The terms on the right hand side of the above equation, such as the normalized shear stress $\tau /{\tau }_w$ and the turbulent shear stress ${\left(\overline{v^{\prime }{u}^{\prime }}\right)}^{+}=-\rho v^{\prime }{u}^{\prime }/{\tau }_w$ should be determined as a prerequisite for the evaluation of ${\mu }_t/\mu$.

For the flow in the annular channel, it should be noted that there is an asymmetric distribution of the velocity in the entire cross-section since the turbulence intensity is higher in the vicinity of the outer wall than in the vicinity of the inner wall [18]. In the same way for the flow in the round tube or parallel-plate channel, the normalized stress stress $\tau /{\tau }_w$ in the annular channel can be derived after determining the radial position of the zero stress $a_0$, which should coincide with the position of the maximum velocity $a_m$ based on Equation (3).
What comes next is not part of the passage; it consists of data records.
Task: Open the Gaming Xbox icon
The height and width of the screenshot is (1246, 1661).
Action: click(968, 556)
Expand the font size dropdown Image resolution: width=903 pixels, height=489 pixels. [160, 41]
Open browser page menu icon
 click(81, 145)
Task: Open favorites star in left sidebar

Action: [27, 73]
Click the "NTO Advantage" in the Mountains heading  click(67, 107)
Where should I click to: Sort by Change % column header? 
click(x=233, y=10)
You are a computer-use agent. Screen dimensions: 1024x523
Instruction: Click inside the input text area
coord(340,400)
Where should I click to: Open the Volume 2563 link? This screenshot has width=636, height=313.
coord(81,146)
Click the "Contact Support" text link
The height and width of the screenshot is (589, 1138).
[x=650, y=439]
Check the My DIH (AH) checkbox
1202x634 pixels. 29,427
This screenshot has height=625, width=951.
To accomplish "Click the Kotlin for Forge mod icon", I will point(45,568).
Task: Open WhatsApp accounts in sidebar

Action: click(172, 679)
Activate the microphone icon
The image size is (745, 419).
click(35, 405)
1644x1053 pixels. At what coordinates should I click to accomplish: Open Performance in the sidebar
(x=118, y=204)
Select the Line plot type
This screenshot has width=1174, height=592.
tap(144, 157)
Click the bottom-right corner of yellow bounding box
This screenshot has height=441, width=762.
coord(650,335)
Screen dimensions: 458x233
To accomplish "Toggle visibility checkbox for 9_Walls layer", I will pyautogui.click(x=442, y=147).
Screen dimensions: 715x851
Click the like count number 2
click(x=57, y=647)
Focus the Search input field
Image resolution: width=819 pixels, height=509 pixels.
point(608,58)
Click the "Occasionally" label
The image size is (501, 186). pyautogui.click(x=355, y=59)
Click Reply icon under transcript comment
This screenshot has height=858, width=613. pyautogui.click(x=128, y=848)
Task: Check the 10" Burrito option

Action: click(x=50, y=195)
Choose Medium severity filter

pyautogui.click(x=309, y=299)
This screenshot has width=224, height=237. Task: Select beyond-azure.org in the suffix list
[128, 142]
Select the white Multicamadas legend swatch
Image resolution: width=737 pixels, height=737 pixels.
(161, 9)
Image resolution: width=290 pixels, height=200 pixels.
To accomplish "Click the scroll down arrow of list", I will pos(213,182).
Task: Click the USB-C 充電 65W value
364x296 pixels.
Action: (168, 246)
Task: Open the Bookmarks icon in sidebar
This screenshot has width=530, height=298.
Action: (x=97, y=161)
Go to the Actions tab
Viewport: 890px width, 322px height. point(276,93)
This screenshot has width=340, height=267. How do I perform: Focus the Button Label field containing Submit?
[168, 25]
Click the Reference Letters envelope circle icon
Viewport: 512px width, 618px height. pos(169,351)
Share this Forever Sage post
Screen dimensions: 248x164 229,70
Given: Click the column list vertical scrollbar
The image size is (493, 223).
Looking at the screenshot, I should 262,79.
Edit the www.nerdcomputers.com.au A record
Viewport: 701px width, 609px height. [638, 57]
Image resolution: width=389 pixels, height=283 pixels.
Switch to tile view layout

However, the earlier experimental and DNS data [24,25] indicates that there are differences between $a_m$ and $a_0$. Based on this, Kaneda et al. [26] used two different formulas to calculate the values of $a_0$ and $a_m$, respectively, which is against Equation (3). For this problem, Boersma et al. [27] proposed that it is caused by measurement error in the experimental process or by poor radial resolution of the DNS, and they conducted several DNS experiments with $a_i/a_o=$ 0.02, 0.04, and 0.1. The DNS data of Boersma et al. indicates that $a_0$ is coincident with $a_m$.

In recent experimental studies, Marlon et al. [28] presented more accurate measurements through particle image velocimetry for various $Re$ and $a_i/a_o$. The experimental data of Marlon et al. agrees with Boersma et al. and indicates that the values of $a_m$, i.e., $a_0$, are mainly affected by $a_i/a_o$ and almost unaffected by $Re$.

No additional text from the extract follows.